Karatoga
Karatoga

Reputation: 61

Get complete stacktrace of a coroutine, including where a coroutine is resumed

A simple example:

coroutine.resume(coroutine.create(function()
    print(debug.traceback())
end))
print(debug.traceback())

the output:

stack traceback:
        ./v.lua:2: in function <./v.lua:1>
stack traceback:
        ./v.lua:4: in main chunk
        [C]: in ?

It shows that traceback inside a coroutine doesn't know about how it is resumed, so that xxx: in main chunk doesn't show.

How can I get the complete stacktrace inside a coroutine?

Upvotes: 4

Views: 750

Answers (1)

Karatoga
Karatoga

Reputation: 61

Well, I found a workaround here.

Since one Lua VM has only one execution point at one time (and that's why a full call stack is there), we can record resumption information manually.

In lua, manually build a resume-stack trace.
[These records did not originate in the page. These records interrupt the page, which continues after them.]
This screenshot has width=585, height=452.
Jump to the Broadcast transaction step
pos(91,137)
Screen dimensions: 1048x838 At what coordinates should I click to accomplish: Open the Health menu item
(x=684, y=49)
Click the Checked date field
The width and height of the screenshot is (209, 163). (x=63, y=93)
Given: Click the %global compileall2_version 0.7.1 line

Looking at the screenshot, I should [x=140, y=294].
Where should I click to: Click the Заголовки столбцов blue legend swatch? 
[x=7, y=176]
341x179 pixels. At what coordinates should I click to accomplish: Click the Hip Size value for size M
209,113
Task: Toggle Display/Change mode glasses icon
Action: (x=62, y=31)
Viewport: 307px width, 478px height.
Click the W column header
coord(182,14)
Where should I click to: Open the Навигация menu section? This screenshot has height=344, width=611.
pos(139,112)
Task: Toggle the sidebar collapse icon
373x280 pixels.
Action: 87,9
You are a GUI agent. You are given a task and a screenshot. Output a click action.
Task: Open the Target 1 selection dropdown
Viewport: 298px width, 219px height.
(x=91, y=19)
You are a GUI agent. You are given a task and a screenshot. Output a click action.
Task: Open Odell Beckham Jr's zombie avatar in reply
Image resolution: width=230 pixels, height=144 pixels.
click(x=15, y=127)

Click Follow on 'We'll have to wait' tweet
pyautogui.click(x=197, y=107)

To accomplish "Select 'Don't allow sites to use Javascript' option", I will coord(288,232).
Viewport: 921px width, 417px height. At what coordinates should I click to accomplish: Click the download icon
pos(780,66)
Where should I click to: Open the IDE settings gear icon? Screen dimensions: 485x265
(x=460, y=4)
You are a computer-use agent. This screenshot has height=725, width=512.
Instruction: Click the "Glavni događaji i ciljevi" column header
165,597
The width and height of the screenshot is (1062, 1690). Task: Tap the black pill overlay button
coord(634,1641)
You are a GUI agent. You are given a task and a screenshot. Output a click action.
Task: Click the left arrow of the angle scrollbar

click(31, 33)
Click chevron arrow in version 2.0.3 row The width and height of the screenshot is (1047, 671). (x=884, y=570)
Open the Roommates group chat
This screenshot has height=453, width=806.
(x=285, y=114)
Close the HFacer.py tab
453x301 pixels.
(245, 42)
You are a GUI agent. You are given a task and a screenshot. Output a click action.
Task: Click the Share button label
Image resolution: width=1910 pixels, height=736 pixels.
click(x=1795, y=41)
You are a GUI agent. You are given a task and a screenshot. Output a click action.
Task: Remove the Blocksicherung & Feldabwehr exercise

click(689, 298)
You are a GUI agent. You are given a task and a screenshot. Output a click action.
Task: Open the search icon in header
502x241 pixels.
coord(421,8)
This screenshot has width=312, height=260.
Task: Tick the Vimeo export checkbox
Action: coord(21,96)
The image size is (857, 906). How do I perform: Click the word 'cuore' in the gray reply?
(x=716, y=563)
local xresume = coroutine.resume
local xtrace = debug.traceback

-- magic here! Take care of main thread.
local mainthr = coroutine.running()      -- captureing is a must.
debug.traceback = function(athr)
  if athr then return xtrace(athr) end  -- no interest in specified thread.
  return xtrace(mainthr)
end

coroutine.resume = function(thr, ...)
  -- another magic.
  local uptrace = debug.traceback
  debug.traceback = function(athr)
    if athr then return xtrace(athr) end  -- no interest in specified thread.
    return xtrace(thr)     -- trace the stack of thr.
      .. '\n' .. uptrace() -- trace from thr's resume point.
  end
  
  local result = { xresume(thr, ...) }
  debug.traceback = uptrace
  return table.unpack(result)
end

Other tips:

  • Using global table to store threads also works. But you still need to capture main thread so that it can be traced everywhere.

  • Writing codes in C function can prevent traceback into hooked coroutine.resume and debug.traceback itself, give you a clearer output.

  • You won't get much performance hit when debug.traceback is not called.